Hi Mumsnet, I'm an expectant father and find myself here looking for opinions from pregnant ladies. Sounds weird... anyway, I'll be as straight as I can be regarding the situation.

My wife and I just had an argument where she was saying she feels alone in this pregnancy. She feels she always has to ask me questions and raise topics about baby whereas I don't talk too much. She is right about that, that's exactly the situation. I've told her I'm excited and apprehensive about fatherhood, both at the same time. She says she doesn't feel that I'm excited. Again, I understand that, because I don't really show it to her. I have been to the first midwife appt. (she's 15 weeks now) and the first scan and both were really amazing and fun for both of us - I'm pretty sure I made that obvious because we did talk quite a bit after both. Especially after the scan, my smile was ear to ear after seeing for myself our bundle of joy gringringrin.

Tonight though, after this argument, she left the room, and then after 5 minutes she came back in and told me she doesn't want me to be at any more midwife meetings or scans. Obviously she has said this because of how she feels. I was (still am) really upset by this and I'm afraid to say I told her I thought it was disgusting to use our unborn child against me and that she's crossed a boundary I never, ever imagined a mother of my child would cross. Obviously these aren't nice things for me to say, but I can't say I didn't mean it, because I did sad.

I don't know what to do about this, the issue is so important to us both, but I feel very hurt and as much as I want to forget what she said, I worry about the future. I worry how we will be as parents now.

I'm a very proud person, and that doesn't help me when it comes to showing compassion and forgiveness. Can you give me some advice...

Misnomer Fri 17-Jun-16 23:12:26

Ok, to give you some perspective, when I was pregnant with my first child I once cried real tears at the checkout in the co-op because I'd gone to buy houmous - just normal houmous - and they only had caramelised onion houmous and I was buying it, even though I didn't like it, because I was craving the proper stuff and it was as close as I could get.

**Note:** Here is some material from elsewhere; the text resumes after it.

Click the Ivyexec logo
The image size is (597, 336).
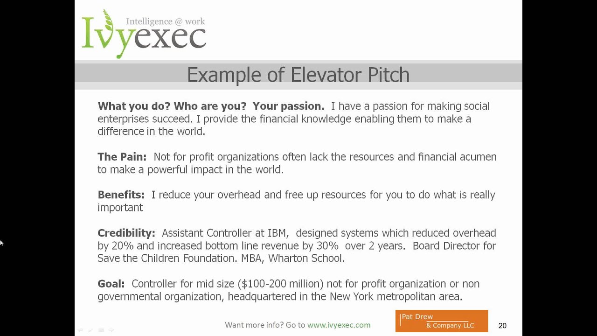(144, 35)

Real tears.

Hormone levels in pregnant women are about 200 times higher than normal so there is a lot going on that effects emotions. The argument isn't necessarily any kind of indication of what you'll be like as parents or even what she will feel about it in a day or so. I would say sorry, take the ban from midwife appointments with a pinch of salt and try and reassure her, as much as it takes, that you are excited. There are lots of books for first time dads to be out there. I have no idea how good any of them are but it might be worth taking a look at some to get some perspective.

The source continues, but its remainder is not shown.